COMMERCIAL FOR-HIRE CHARTER BOATS or headboats are available along the Texas coast, and provide tackle, bait, and deckhand assistance. (Photo by John Jefferson)
By John Jefferson
It looks like Texas red snapper fishermen will see a season in federal waters that is 40 days longer than last year’s season!
That’s just in federal waters; In State waters — those out to nine nautical miles — the season is expected to remain open all year. There’s also a difference in federal and state bag or creel limits, and different minimum lengths of snappers you can keep.
In federal waters – those nine nautical miles from shore and over – the limit is two snappers per day, and they must be at least 16-inches in length. In state waters – the first nine nautical miles from shore — the bag limit is four snappers per day, and the minimum length is 15-inches.

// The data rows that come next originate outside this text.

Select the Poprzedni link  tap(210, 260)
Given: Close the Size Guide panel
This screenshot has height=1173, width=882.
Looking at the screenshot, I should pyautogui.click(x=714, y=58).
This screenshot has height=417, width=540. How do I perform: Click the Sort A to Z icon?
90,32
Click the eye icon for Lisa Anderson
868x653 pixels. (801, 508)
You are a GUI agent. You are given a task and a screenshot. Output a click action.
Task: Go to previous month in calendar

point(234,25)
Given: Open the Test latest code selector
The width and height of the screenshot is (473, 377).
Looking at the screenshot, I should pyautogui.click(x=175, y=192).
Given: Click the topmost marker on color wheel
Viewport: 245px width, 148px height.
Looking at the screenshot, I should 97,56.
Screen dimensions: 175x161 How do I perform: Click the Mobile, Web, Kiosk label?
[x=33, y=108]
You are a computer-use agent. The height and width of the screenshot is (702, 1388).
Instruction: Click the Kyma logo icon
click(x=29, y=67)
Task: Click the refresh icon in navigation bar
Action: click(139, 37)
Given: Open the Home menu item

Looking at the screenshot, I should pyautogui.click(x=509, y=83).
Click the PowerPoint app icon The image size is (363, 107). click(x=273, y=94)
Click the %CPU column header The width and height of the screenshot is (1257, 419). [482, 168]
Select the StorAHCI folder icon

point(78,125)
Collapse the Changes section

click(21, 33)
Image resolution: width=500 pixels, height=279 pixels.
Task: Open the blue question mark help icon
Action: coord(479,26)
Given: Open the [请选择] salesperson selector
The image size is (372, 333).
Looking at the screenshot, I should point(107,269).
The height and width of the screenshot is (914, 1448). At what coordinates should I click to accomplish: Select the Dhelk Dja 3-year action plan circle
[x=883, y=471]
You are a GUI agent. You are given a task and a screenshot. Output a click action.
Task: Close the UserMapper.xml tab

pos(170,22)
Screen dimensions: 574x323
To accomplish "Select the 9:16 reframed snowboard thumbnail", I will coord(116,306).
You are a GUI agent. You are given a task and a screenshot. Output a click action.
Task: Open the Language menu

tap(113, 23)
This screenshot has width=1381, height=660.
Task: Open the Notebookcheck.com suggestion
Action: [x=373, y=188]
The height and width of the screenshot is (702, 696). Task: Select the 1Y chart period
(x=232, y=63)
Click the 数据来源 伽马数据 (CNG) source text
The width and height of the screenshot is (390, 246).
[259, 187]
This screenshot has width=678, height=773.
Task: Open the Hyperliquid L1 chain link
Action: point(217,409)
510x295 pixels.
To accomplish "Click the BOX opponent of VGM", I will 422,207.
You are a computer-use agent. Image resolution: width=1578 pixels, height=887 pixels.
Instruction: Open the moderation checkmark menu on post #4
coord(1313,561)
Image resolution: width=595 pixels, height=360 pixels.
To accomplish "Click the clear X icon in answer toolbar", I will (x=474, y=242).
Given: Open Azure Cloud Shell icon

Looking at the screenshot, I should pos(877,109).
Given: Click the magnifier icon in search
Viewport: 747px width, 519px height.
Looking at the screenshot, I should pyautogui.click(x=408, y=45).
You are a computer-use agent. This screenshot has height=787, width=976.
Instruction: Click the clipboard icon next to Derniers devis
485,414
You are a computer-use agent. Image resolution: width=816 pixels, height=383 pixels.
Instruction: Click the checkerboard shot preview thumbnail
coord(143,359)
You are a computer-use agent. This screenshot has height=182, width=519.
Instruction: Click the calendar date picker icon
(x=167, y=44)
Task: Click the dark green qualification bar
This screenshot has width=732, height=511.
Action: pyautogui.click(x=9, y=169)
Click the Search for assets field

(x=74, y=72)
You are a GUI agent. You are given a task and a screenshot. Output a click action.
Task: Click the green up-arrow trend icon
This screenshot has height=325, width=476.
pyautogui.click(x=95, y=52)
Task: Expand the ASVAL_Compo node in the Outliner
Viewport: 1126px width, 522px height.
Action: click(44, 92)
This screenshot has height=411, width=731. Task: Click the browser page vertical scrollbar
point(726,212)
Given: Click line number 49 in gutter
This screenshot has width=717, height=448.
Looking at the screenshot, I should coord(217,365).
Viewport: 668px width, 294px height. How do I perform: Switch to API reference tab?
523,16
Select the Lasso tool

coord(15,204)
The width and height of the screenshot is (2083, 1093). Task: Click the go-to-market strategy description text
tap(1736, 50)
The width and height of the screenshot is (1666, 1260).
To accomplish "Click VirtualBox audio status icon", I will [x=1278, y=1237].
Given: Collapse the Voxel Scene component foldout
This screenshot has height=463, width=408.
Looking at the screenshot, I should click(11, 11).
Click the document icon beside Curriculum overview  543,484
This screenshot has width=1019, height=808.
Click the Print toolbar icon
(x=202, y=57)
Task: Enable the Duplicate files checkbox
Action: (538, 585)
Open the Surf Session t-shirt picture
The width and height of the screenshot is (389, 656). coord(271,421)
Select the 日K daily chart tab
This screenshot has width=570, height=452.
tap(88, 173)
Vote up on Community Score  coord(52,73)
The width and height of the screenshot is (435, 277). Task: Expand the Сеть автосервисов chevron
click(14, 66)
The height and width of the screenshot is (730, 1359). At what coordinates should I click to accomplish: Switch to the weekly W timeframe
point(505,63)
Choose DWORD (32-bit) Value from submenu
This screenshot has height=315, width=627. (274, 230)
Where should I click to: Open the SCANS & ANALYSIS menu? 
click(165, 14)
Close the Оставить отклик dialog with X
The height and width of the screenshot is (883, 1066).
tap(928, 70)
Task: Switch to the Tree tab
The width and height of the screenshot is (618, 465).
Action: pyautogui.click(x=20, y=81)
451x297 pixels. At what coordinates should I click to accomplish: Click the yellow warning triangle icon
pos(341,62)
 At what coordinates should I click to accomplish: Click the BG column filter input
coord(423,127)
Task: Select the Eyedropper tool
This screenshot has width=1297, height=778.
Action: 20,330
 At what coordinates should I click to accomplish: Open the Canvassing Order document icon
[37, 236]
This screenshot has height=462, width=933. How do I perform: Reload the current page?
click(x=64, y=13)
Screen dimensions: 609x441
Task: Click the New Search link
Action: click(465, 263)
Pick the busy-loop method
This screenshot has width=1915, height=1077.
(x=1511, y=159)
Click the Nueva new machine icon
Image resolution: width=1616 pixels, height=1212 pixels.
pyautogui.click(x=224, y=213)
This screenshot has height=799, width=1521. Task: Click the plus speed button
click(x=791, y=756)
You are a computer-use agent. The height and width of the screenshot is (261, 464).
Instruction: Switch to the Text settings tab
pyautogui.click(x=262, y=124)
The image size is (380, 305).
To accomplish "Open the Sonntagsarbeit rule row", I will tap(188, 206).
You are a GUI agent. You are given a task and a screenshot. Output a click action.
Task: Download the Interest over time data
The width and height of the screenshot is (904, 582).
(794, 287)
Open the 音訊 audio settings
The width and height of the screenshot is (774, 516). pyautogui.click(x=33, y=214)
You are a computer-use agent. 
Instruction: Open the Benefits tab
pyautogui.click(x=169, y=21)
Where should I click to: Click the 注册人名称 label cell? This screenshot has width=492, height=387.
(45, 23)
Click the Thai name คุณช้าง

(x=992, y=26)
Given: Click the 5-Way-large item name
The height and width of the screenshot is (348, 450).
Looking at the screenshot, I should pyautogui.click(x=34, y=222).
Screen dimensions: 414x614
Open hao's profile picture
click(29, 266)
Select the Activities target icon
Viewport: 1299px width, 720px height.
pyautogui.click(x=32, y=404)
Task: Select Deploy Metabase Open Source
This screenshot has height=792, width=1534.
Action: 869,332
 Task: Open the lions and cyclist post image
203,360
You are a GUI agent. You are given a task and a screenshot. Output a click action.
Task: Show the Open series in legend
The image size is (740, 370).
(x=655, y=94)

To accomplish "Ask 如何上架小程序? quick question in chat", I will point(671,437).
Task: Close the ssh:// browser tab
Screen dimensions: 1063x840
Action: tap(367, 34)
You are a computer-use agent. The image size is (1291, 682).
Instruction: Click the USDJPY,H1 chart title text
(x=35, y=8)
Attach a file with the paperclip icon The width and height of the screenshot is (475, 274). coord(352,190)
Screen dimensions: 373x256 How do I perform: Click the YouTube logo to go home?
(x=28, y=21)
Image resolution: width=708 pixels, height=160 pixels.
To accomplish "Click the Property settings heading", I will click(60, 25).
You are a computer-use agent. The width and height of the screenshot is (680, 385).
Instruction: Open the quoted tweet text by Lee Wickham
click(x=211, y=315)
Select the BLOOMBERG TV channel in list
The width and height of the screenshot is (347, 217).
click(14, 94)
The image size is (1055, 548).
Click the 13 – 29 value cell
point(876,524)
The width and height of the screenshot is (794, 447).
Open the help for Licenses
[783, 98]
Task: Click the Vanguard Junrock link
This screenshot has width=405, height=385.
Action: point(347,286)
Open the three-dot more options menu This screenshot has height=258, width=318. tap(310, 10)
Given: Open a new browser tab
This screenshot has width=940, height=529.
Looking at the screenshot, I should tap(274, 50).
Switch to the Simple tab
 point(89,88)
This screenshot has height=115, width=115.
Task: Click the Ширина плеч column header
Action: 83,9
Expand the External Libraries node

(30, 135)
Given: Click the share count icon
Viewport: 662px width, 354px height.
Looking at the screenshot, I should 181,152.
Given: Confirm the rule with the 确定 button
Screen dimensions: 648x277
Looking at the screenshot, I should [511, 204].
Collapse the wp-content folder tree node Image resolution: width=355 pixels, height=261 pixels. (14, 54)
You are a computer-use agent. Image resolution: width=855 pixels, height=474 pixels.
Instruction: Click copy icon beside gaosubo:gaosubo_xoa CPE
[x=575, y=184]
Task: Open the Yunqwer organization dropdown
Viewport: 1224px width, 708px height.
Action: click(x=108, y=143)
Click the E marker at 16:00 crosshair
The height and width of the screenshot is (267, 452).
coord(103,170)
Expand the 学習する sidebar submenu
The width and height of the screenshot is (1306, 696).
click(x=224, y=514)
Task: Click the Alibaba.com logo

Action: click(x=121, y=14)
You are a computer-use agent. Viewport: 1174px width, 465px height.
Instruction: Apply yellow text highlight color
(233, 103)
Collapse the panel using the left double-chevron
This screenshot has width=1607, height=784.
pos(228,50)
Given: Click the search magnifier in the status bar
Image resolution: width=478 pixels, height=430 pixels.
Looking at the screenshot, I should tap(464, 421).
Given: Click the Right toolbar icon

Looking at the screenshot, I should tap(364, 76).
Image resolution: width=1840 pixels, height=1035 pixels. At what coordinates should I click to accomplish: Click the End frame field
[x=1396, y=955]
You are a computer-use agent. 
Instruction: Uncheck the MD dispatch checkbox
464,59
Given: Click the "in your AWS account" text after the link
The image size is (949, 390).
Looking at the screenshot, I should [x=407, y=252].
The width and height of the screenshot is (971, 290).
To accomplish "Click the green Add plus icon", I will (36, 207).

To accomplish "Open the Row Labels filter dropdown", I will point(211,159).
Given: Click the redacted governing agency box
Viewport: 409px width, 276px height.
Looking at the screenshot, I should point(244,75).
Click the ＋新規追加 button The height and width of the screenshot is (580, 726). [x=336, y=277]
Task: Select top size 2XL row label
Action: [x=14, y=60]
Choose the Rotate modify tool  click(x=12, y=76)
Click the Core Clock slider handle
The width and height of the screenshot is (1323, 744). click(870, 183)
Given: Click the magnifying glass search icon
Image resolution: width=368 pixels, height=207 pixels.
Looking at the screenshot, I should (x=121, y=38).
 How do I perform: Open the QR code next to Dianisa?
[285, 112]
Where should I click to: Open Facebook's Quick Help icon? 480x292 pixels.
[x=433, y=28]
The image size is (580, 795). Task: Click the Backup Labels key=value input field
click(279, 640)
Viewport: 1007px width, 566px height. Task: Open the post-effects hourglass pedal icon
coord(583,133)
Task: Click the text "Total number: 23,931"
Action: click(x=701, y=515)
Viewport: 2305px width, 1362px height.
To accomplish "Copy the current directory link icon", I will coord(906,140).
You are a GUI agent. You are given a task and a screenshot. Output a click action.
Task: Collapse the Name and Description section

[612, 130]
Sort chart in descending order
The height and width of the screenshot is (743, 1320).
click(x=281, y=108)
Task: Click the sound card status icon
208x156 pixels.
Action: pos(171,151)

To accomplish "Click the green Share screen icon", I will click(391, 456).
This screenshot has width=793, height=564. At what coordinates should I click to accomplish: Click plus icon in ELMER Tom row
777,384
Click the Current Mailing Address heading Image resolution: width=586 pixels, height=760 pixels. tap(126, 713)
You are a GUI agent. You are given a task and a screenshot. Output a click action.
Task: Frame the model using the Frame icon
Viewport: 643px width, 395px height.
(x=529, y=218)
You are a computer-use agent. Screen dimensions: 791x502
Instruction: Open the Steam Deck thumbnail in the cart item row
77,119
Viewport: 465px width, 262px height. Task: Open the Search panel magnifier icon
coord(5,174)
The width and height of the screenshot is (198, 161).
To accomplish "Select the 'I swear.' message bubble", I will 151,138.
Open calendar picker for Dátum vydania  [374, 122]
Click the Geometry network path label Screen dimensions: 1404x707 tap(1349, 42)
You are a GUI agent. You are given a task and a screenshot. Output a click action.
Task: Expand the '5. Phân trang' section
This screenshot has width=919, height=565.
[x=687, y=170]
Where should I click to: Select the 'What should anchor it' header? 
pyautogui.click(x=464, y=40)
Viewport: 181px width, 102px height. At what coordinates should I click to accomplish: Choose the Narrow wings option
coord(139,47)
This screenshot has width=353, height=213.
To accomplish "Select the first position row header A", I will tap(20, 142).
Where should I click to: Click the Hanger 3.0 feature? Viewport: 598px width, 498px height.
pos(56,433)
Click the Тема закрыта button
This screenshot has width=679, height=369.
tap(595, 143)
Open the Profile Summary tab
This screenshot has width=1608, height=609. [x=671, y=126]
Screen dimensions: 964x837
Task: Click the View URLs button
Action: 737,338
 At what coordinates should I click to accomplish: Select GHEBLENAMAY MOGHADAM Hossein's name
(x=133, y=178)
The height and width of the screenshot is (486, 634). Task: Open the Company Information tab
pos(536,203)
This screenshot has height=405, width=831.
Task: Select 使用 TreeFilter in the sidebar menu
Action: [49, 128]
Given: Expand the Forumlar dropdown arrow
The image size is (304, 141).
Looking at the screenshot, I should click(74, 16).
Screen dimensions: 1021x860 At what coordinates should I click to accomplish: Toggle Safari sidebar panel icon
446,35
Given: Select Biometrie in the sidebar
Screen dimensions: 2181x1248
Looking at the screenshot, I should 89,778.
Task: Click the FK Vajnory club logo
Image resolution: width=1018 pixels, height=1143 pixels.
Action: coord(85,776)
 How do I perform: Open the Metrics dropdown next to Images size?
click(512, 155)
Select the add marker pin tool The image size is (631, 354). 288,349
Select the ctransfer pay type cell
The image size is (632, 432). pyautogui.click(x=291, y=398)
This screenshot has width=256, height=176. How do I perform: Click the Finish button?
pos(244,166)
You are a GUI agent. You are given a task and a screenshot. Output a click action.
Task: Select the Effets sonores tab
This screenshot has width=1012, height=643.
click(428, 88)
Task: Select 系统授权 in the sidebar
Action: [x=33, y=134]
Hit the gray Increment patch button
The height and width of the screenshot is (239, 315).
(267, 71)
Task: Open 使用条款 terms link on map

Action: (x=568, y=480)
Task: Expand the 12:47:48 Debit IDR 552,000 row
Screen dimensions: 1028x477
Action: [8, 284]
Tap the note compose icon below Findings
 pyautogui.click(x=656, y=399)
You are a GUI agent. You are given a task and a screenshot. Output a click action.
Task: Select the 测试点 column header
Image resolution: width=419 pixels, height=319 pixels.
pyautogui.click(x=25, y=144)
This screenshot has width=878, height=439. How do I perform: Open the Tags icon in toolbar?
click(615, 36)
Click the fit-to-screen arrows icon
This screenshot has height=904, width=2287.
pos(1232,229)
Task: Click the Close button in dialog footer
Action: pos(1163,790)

The season in federal waters opens June 1 and is “projected” to run for 82 days. That all depends upon how the fishing is. The season could close earlier if the federal poundage quota for the Texas Gulf is reached, and that is controlled by the weather.
With good weather all summer, and a lot of people fishing and catching a mess of fish, the quota could be reached earlier, halting the season. Storms in the Gulf affecting the fishing, however, might retard the harvest and allow the season to run all 82 days.
Now, all the above pertains to private recreational anglers, as opposed to for-hire charter boats, or head boats, that operate under a lower quota and a shorter season.
All this is regulated under a Red Snapper Exempted Fishing Permit (EFP), which is an agreement between Texas Parks and Wildlife Department (TPWD) and the National Marine Fisheries Service (NMFS).
Without bogging readers down in that alphabet soup of a sentence, TPWD applied for the permit, and was granted the permit to manage the red snapper fishing in federal waters but was denied the notion of regulating private recreational fishermen and those on boats for-hire in one category of rules.
TPWD disagreed with classing headboat fishermen differently from private-boat anglers, and the TPW Commission chairman took a firm stand against that concept. That’s the way it stands at present, however.
Headboat fishing is popular in Texas, and the only way some citizens can go out into the sea in ships. Unless you have a sea-worthy boat and skills as a skipper, or have a generous friend who does, head-boats are about your only alternative.
In Port Aransas, Fisherman’s Wharf (361-749-5448) operates the popular Scat Cat in the Gulf. For $110 an angler, they provide the boat trip, tackle, bait, and deck hand assistance.
They also have a snack area where my wife spent some time recovering from a wave of sea-sickness from staring at her line while catching fish with the boat rolling with the waves beside an oil rig. Her rented breakfast helped chum the water, but she recovered and came back out on deck later and resumed fishing.
Woody’s in Pt. A. (361-749-5252) offers private trips for up to six anglers, starting at $1,300.